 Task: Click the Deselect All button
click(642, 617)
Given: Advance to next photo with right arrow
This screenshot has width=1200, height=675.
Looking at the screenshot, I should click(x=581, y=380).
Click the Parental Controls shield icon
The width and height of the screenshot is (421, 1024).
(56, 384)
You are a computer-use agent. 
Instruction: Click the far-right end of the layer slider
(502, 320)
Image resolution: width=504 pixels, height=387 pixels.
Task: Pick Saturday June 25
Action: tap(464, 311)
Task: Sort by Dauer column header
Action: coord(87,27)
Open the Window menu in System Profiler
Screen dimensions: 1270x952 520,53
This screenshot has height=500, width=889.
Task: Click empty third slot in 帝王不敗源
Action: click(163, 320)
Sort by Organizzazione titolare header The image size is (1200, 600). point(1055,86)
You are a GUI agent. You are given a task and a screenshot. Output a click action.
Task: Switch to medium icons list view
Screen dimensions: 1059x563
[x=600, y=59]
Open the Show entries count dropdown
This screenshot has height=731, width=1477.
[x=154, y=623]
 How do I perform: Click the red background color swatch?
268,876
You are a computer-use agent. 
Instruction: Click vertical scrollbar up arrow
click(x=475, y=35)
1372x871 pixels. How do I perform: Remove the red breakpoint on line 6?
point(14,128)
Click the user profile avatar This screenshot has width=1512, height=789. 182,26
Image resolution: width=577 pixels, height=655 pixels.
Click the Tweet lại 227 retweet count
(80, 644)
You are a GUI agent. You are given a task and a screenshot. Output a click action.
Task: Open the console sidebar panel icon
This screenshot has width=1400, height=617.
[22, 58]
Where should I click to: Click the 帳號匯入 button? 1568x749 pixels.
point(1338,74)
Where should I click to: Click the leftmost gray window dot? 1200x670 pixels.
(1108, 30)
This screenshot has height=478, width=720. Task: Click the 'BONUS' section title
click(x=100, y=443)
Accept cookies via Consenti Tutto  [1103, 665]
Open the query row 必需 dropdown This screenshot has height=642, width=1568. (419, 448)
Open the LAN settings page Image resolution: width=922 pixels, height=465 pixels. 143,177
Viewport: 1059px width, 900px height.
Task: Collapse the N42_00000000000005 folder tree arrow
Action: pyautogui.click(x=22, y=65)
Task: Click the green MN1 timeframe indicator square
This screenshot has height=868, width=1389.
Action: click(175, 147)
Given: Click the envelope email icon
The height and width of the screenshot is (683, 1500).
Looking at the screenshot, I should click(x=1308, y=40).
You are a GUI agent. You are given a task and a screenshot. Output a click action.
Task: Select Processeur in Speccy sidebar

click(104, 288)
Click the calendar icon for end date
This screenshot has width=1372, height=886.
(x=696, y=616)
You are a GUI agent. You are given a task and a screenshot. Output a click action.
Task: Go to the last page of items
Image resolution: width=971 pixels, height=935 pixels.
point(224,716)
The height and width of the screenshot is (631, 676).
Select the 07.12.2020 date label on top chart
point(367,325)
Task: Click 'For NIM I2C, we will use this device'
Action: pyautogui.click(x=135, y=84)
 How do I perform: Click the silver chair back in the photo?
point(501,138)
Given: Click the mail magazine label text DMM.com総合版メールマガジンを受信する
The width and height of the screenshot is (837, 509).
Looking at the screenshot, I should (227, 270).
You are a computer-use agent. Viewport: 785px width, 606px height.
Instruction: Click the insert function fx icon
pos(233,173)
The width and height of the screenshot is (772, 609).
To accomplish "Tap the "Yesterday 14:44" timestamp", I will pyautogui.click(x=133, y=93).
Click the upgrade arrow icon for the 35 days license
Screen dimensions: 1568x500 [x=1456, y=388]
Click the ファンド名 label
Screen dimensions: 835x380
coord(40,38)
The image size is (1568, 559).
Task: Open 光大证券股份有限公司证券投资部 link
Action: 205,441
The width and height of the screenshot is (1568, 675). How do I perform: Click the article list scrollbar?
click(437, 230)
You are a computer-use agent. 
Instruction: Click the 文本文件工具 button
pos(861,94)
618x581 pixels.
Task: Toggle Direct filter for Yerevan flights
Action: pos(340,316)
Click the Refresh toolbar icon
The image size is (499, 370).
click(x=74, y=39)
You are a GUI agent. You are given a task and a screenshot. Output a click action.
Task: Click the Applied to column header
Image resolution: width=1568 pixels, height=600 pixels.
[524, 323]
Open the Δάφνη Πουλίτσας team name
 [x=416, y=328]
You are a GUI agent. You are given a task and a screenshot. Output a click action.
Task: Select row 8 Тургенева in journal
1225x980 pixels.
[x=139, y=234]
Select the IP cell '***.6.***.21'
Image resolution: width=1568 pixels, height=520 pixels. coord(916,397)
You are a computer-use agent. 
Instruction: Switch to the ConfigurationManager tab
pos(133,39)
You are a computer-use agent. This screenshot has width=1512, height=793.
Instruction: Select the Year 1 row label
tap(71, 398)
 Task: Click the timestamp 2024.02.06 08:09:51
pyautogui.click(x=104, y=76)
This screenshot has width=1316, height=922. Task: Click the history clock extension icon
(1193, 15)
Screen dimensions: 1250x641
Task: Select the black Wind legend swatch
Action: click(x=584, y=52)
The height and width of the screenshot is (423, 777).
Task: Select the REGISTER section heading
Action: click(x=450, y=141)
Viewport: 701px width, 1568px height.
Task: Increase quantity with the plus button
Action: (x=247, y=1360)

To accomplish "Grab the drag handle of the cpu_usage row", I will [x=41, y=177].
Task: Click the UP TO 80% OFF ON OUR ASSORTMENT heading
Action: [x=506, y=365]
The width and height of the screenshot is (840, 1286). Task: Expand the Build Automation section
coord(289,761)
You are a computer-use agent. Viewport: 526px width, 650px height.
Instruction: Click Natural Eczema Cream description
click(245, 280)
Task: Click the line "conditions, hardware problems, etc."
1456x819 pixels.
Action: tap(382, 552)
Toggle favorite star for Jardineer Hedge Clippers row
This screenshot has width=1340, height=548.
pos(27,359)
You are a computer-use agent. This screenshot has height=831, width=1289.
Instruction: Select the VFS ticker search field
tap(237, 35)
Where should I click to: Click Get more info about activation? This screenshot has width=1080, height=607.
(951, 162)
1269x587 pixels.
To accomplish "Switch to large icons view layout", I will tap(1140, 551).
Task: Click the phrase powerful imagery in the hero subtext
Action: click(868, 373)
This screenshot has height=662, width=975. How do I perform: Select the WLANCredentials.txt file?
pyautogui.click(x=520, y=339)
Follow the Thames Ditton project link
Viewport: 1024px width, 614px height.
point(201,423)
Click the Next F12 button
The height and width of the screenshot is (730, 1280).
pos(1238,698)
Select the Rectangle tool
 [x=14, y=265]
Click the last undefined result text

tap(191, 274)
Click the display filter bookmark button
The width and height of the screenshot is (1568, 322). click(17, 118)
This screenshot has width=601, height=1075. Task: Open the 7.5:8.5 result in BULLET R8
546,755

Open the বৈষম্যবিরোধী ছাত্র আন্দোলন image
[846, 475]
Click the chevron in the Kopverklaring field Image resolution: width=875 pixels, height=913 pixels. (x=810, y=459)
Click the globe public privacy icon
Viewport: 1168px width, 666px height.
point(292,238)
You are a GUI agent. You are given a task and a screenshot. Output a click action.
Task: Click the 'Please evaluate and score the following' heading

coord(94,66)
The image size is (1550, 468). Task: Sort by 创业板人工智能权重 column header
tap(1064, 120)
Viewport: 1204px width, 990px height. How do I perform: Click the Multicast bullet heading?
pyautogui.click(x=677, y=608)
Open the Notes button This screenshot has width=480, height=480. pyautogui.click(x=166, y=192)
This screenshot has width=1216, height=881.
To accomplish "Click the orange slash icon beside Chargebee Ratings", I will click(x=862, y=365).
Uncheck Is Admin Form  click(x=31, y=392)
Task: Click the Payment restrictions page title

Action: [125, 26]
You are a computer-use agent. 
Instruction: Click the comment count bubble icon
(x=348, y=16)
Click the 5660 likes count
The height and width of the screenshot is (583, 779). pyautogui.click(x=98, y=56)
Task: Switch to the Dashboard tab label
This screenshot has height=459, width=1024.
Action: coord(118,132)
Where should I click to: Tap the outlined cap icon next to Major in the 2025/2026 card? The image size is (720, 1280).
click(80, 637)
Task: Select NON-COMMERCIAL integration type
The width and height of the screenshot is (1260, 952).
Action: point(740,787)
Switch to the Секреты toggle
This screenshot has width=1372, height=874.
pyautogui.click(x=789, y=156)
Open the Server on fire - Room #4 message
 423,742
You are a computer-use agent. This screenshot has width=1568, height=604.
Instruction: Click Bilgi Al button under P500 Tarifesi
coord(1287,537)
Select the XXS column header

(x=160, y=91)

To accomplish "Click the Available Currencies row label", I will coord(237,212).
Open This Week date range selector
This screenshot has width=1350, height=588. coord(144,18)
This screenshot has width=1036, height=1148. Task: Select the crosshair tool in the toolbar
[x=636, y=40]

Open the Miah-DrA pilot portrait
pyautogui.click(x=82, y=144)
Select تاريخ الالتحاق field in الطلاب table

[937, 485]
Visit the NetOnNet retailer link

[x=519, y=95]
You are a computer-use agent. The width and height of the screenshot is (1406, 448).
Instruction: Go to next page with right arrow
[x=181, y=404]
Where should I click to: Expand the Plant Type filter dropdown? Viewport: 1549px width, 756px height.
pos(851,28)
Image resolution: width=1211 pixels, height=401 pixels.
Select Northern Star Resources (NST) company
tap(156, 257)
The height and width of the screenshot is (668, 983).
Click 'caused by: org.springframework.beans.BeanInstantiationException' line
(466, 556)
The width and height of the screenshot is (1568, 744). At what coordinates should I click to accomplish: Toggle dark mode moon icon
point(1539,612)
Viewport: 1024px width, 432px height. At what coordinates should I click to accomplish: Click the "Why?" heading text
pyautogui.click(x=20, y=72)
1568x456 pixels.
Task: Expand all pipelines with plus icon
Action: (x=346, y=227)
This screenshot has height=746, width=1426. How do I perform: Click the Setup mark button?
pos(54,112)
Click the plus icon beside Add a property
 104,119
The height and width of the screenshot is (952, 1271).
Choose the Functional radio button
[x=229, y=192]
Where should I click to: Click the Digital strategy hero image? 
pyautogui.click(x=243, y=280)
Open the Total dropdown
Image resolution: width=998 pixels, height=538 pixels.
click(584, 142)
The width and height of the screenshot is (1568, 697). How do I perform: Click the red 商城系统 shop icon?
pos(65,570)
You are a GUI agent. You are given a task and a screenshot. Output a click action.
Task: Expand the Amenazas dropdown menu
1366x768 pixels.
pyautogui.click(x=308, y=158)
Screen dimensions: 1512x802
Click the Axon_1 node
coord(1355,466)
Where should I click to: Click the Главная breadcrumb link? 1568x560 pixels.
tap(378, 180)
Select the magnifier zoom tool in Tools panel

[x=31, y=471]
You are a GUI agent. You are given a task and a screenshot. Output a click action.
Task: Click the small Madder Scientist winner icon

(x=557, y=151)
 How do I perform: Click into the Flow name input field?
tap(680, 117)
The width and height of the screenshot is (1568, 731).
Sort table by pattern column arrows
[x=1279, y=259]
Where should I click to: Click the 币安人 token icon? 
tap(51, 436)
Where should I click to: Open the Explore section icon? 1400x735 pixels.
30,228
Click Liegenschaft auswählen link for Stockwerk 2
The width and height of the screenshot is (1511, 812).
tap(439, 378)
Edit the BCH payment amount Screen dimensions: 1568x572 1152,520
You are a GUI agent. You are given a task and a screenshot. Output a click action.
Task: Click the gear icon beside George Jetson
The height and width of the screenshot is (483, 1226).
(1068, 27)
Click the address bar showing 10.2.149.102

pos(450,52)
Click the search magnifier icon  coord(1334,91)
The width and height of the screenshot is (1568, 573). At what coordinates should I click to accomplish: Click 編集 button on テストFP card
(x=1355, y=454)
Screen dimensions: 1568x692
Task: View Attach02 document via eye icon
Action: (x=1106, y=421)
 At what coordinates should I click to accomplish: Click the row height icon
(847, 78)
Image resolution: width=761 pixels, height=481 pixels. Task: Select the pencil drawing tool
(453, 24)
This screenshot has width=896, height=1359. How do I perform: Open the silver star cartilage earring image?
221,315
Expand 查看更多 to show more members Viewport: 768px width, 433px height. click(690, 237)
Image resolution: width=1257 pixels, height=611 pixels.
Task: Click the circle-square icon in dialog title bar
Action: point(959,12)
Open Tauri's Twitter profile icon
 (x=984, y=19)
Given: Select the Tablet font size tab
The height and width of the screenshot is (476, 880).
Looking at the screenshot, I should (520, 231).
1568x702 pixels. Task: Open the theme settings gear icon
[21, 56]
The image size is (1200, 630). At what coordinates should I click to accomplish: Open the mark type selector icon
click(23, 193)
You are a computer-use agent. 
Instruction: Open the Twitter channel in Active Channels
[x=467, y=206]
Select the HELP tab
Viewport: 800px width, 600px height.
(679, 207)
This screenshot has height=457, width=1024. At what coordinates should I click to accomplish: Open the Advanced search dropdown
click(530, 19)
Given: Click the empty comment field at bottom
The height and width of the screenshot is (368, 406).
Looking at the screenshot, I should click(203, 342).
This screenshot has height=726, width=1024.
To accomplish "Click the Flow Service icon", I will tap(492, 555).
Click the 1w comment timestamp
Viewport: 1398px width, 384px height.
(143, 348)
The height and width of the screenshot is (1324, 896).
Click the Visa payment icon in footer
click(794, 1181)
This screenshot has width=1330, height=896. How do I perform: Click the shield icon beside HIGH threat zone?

══════════

The task — Extract from the records above the lines from the one containing "The image size is (499, 370)." to the one containing "has height=831, width=1289.", both lines included, exactly as they appear and with nothing else.

Exercise answer —
The image size is (499, 370).
click(x=74, y=39)
You are a GUI agent. You are given a task and a screenshot. Output a click action.
Task: Click the Applied to column header
Image resolution: width=1568 pixels, height=600 pixels.
[524, 323]
Open the Δάφνη Πουλίτσας team name
 [x=416, y=328]
You are a GUI agent. You are given a task and a screenshot. Output a click action.
Task: Select row 8 Тургенева in journal
1225x980 pixels.
[x=139, y=234]
Select the IP cell '***.6.***.21'
Image resolution: width=1568 pixels, height=520 pixels. coord(916,397)
You are a computer-use agent. 
Instruction: Switch to the ConfigurationManager tab
pos(133,39)
You are a computer-use agent. This screenshot has width=1512, height=793.
Instruction: Select the Year 1 row label
tap(71, 398)
 Task: Click the timestamp 2024.02.06 08:09:51
pyautogui.click(x=104, y=76)
This screenshot has width=1316, height=922. Task: Click the history clock extension icon
(1193, 15)
Screen dimensions: 1250x641
Task: Select the black Wind legend swatch
Action: click(x=584, y=52)
The height and width of the screenshot is (423, 777).
Task: Select the REGISTER section heading
Action: click(x=450, y=141)
Viewport: 701px width, 1568px height.
Task: Increase quantity with the plus button
Action: (x=247, y=1360)

To accomplish "Grab the drag handle of the cpu_usage row", I will [x=41, y=177].
Task: Click the UP TO 80% OFF ON OUR ASSORTMENT heading
Action: [x=506, y=365]
The width and height of the screenshot is (840, 1286). Task: Expand the Build Automation section
coord(289,761)
You are a computer-use agent. Viewport: 526px width, 650px height.
Instruction: Click Natural Eczema Cream description
click(245, 280)
Task: Click the line "conditions, hardware problems, etc."
1456x819 pixels.
Action: tap(382, 552)
Toggle favorite star for Jardineer Hedge Clippers row
This screenshot has width=1340, height=548.
pos(27,359)
You are a computer-use agent. This screenshot has height=831, width=1289.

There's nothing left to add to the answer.